第101話「挨拶」
エティカは後から考えれば、それはエヴァンと添い遂げるという意思表示で、彼の母親へ結婚を約束したようなものであった。
いまさら、揺るぎなどしない想いであるものの、思い返せば恥ずかしい宣言を、顔を赤らめずに言えたものだと誇らしくさえ思える。
ただ、それほどに少女の決意は揺るぎようがない。
彼――エヴァンにしてもらったことはたくさんある。
あの月光が照らす中、幻生林という魔獣蔓延る危険な場所で、救い出し食事まで与えてくれた。
あの時の魚の味は、今でも思い出せる。鮮明に、色鮮やかに。
かぶりついた魚の皮は少し臭かったが、中の肉はホロホロとふっくらとしていて、脂が美味しかったのを覚えている。
夢中になって食らいついたら、骨が刺さってびっくりした。それを見て、エヴァンは微笑んでくれた。
何をしているんだ、と呆れもせず。
食料を奪ったという嫌味の目付きでもなく。
優しく、エティカを見つめてくれた。
そんな中、食べ終えた白銀の少女へ「一緒においで」と言葉を掛けてくれるとは思えなかった。
身売りされたり、奴隷として生涯を過ごすのかと思ったからこそ、青年のその優しい茶色がほんのり混じった黒い瞳が、太陽のような温かさを感じた。
そんな少女が泣き出すのは必然だった。
不安で、拠り所も、寄る辺もない。
どこへ向かっても危険な気配が漂い、食べられるものは数少ない。苦肉の策で、草木を噛み締めても苦い味のものばかり。
正直、生きた心地はしなかった。
いつ死んでもおかしくなかった。
いつ朽ちてもおかしくなかった。
いつ魔獣に襲われてもおかしくなかった。
そんな中から、彼は救ってくれた。
それだけではない。新しい出会いもくれた。
ローナという姉分。ヘレナという頼りになる女将。アヴァンという料理の先生。バルザックという強面の優しいお爺さん。ヴェルディという声の大きな活発な青年。
その人達との関係を作ってくれたのは、エヴァンで、そこを居場所にしてくれたのも彼だ。

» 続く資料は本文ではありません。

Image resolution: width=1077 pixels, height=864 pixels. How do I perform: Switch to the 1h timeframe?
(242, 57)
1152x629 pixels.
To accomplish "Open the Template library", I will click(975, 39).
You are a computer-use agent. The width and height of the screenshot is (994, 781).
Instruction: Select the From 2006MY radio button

今この場に、露天風呂へ大きくなった体を浸せるのも『救世主』の青年のおかげである。
だから、彼のためになにかしたい。
恩返しがしたい。
彼が助けを求めるなら応えてあげたい。
そう常々思っている白銀の少女が、二つ返事で快諾したのは当然といえば当然であった。
紅色の瞳を決意の炎で滾らせ、奥底には暖かな陽だまりを灯して、リラを見つめる。
その瞳から伝わる想いは尋常ではなく、リラは驚愕を浮かべるもすぐに穏やかな笑みへ変え、白銀のふわふわの髪を優しく撫でる。
「ありがとう」
たったその一言ではあっても、撫でる手つきはとても柔らかい。その撫で方は、少女へ既視感を与えるが即座に理由が判明する。
エヴァンと同じ撫で方だ。
羽毛を触るようにゆっくりと、少女の白銀に輝く髪を撫でる手つきは、青年と瓜二つである。
いや、リラと青年の撫で方が似ているというより、彼女の仕方を覚えたエヴァンが、無意識にそのやり方をしたのだろう。

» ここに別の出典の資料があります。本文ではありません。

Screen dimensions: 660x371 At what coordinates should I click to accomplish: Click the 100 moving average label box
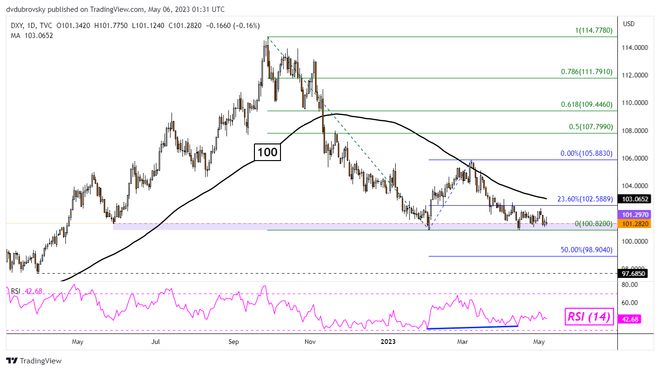(x=267, y=152)
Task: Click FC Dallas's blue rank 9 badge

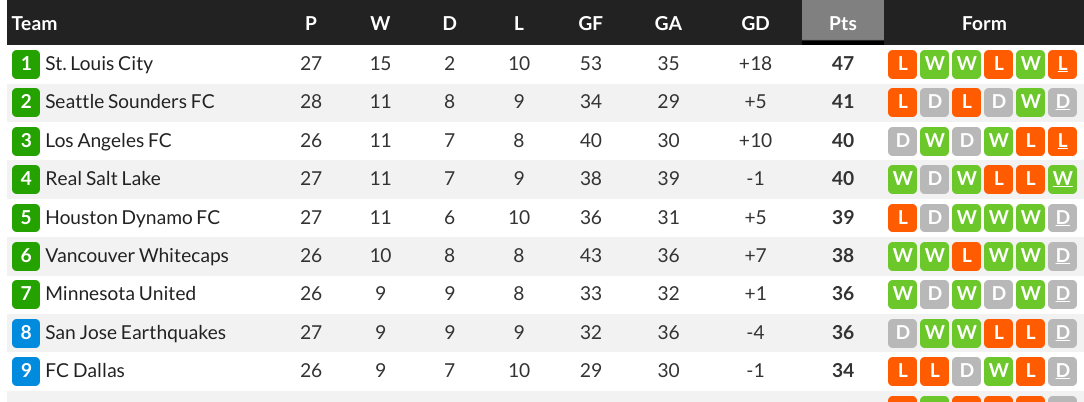Action: click(26, 371)
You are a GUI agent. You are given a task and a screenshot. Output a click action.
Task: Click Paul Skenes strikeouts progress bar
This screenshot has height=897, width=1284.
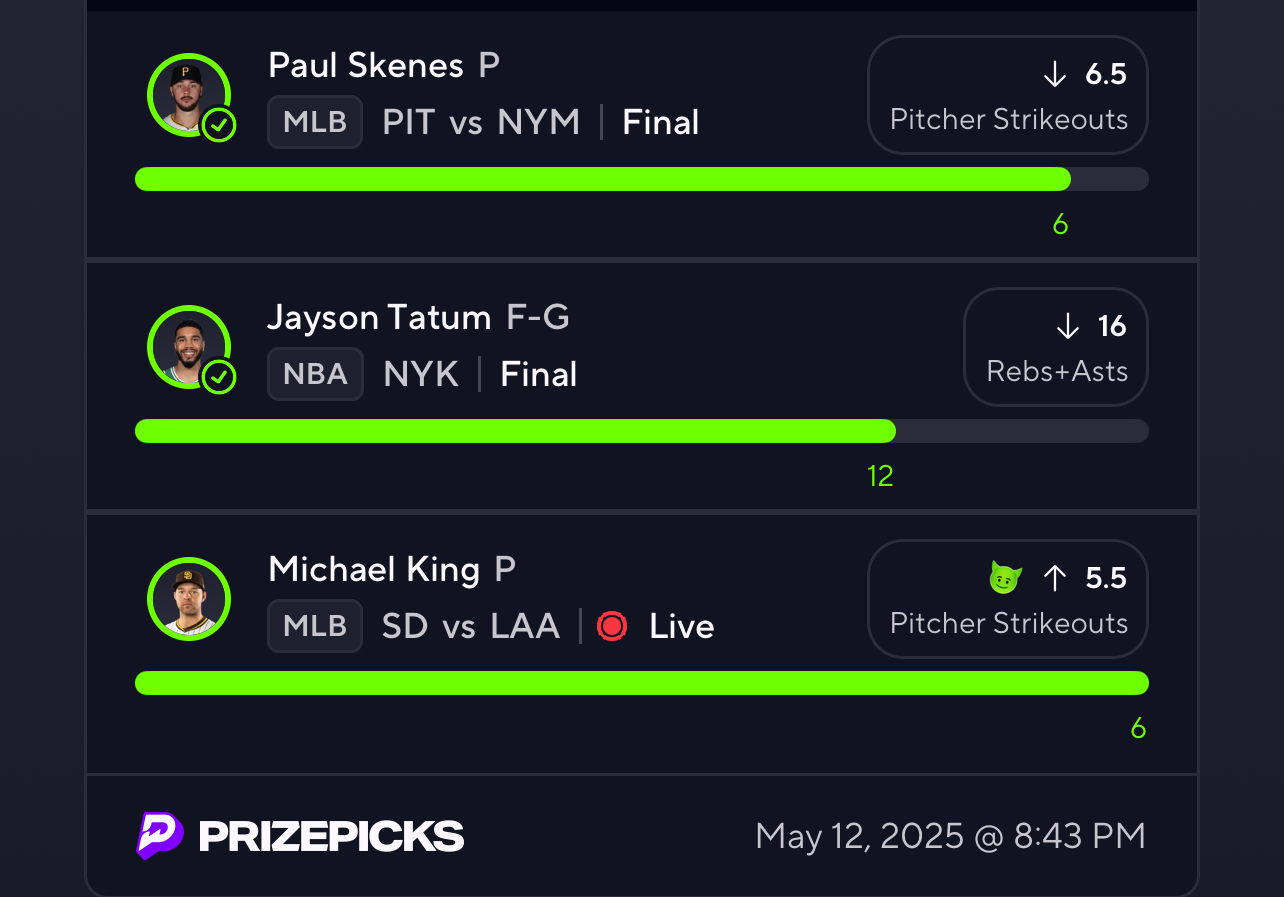click(642, 179)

それが分かると、愛の深さから紅色の瞳に涙が込み上げてくるが、耐えて笑顔を浮かべる。
青年へされた時と同じように。
ふにゃと溶けた笑みを向ける。
「えへへ……」
この幼い微笑みで、リラの母性も魅了された。
◆ ◆ ◆
この時、リラはエティカの背中に刻まれた大きな斬り傷には気づいていた。
気づいていたが、あえて話題にあげなかった。
それは母親としての勘か、それとも能力による予感か本人には分からないが、どちらにせよ聞くことを遠慮した。
あまりにも大きな傷で。致命傷の塞がった跡が痛々しく、気軽に聞いていいものでは無いと判断したからだ。
それだけの苦労をして、苦難をして、それでも笑顔であることを選んでいる。
彼女の思いを尊重して、気になるがズケズケと聞かない辺り、乱暴な性格と相反しているようだが、これがリラ自身ともいえた。
彼女も母親なのだ。自分の命を懸けて、一つの生命を産んだ尊き存在なのだ。
だから、エティカに対して母性本能が湧き上がるのは仕方ないことだろう。
むしろ、将来のことを思うと娘のようなものなのだから、いいだろうと納得させる。
絹糸のような透き通る白銀の柔らかい髪を触りつつ、もう一度心の中で切に願う。
どうか、笑顔の中で咲き誇りますように。